Work required:
Reproduce all entries word for word.
· · · ·
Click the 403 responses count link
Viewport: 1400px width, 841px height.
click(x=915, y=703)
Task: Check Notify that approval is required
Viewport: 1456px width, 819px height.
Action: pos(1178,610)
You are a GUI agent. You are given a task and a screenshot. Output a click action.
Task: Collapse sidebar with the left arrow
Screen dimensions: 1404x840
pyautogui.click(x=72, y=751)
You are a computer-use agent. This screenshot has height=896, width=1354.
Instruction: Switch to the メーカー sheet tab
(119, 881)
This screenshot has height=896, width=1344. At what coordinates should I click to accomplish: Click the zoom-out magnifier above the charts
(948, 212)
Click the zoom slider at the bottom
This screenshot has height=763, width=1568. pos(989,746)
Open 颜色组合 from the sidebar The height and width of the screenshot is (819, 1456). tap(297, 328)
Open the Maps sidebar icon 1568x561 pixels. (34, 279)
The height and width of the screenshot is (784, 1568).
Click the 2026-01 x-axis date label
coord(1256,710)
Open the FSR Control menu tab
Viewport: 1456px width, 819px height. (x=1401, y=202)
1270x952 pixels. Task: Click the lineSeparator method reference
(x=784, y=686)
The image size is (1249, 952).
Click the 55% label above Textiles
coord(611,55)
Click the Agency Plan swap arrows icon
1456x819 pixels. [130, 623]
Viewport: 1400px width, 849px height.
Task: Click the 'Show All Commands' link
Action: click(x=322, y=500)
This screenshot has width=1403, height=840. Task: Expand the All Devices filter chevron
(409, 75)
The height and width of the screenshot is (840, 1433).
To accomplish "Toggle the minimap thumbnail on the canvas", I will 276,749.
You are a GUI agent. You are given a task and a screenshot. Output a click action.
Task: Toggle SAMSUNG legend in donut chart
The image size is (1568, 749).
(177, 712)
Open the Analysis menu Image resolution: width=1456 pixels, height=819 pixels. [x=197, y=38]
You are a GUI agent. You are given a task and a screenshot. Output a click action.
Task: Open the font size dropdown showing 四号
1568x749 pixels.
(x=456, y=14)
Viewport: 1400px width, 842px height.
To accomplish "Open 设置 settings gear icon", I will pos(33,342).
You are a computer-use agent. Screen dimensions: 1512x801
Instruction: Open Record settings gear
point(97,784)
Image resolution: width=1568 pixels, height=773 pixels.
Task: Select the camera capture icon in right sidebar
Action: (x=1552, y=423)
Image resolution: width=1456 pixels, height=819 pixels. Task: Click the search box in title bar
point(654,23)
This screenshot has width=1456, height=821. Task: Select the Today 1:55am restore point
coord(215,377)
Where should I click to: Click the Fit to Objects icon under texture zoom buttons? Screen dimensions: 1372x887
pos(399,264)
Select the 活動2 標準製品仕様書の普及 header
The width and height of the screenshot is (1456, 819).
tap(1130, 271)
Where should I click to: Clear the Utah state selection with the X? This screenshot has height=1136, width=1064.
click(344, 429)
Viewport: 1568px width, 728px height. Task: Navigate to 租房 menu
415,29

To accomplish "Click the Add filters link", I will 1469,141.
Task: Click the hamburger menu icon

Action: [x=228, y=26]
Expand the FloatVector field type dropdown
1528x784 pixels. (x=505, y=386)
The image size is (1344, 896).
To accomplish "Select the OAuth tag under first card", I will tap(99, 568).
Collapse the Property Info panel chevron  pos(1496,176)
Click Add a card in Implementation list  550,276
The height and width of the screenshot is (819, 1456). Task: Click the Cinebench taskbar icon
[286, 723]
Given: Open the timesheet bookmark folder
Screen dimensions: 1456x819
· · · ·
Output below:
Click the 403 responses count link
Viewport: 1400px width, 841px height.
click(x=915, y=703)
Task: Check Notify that approval is required
Viewport: 1456px width, 819px height.
Action: pos(1178,610)
You are a GUI agent. You are given a task and a screenshot. Output a click action.
Task: Collapse sidebar with the left arrow
Screen dimensions: 1404x840
pyautogui.click(x=72, y=751)
You are a computer-use agent. This screenshot has height=896, width=1354.
Instruction: Switch to the メーカー sheet tab
(119, 881)
This screenshot has height=896, width=1344. At what coordinates should I click to accomplish: Click the zoom-out magnifier above the charts
(948, 212)
Click the zoom slider at the bottom
This screenshot has height=763, width=1568. pos(989,746)
Open 颜色组合 from the sidebar The height and width of the screenshot is (819, 1456). tap(297, 328)
Open the Maps sidebar icon 1568x561 pixels. (34, 279)
The height and width of the screenshot is (784, 1568).
Click the 2026-01 x-axis date label
coord(1256,710)
Open the FSR Control menu tab
Viewport: 1456px width, 819px height. (x=1401, y=202)
1270x952 pixels. Task: Click the lineSeparator method reference
(x=784, y=686)
The image size is (1249, 952).
Click the 55% label above Textiles
coord(611,55)
Click the Agency Plan swap arrows icon
1456x819 pixels. [130, 623]
Viewport: 1400px width, 849px height.
Task: Click the 'Show All Commands' link
Action: click(x=322, y=500)
This screenshot has width=1403, height=840. Task: Expand the All Devices filter chevron
(409, 75)
The height and width of the screenshot is (840, 1433).
To accomplish "Toggle the minimap thumbnail on the canvas", I will 276,749.
You are a GUI agent. You are given a task and a screenshot. Output a click action.
Task: Toggle SAMSUNG legend in donut chart
The image size is (1568, 749).
(177, 712)
Open the Analysis menu Image resolution: width=1456 pixels, height=819 pixels. [x=197, y=38]
You are a GUI agent. You are given a task and a screenshot. Output a click action.
Task: Open the font size dropdown showing 四号
1568x749 pixels.
(x=456, y=14)
Viewport: 1400px width, 842px height.
To accomplish "Open 设置 settings gear icon", I will pos(33,342).
You are a computer-use agent. Screen dimensions: 1512x801
Instruction: Open Record settings gear
point(97,784)
Image resolution: width=1568 pixels, height=773 pixels.
Task: Select the camera capture icon in right sidebar
Action: (x=1552, y=423)
Image resolution: width=1456 pixels, height=819 pixels. Task: Click the search box in title bar
point(654,23)
This screenshot has width=1456, height=821. Task: Select the Today 1:55am restore point
coord(215,377)
Where should I click to: Click the Fit to Objects icon under texture zoom buttons? Screen dimensions: 1372x887
pos(399,264)
Select the 活動2 標準製品仕様書の普及 header
The width and height of the screenshot is (1456, 819).
tap(1130, 271)
Where should I click to: Clear the Utah state selection with the X? This screenshot has height=1136, width=1064.
click(344, 429)
Viewport: 1568px width, 728px height. Task: Navigate to 租房 menu
415,29

To accomplish "Click the Add filters link", I will 1469,141.
Task: Click the hamburger menu icon

Action: [x=228, y=26]
Expand the FloatVector field type dropdown
1528x784 pixels. (x=505, y=386)
The image size is (1344, 896).
To accomplish "Select the OAuth tag under first card", I will tap(99, 568).
Collapse the Property Info panel chevron  pos(1496,176)
Click Add a card in Implementation list  550,276
The height and width of the screenshot is (819, 1456). Task: Click the Cinebench taskbar icon
[286, 723]
Given: Open the timesheet bookmark folder
Screen dimensions: 1456x819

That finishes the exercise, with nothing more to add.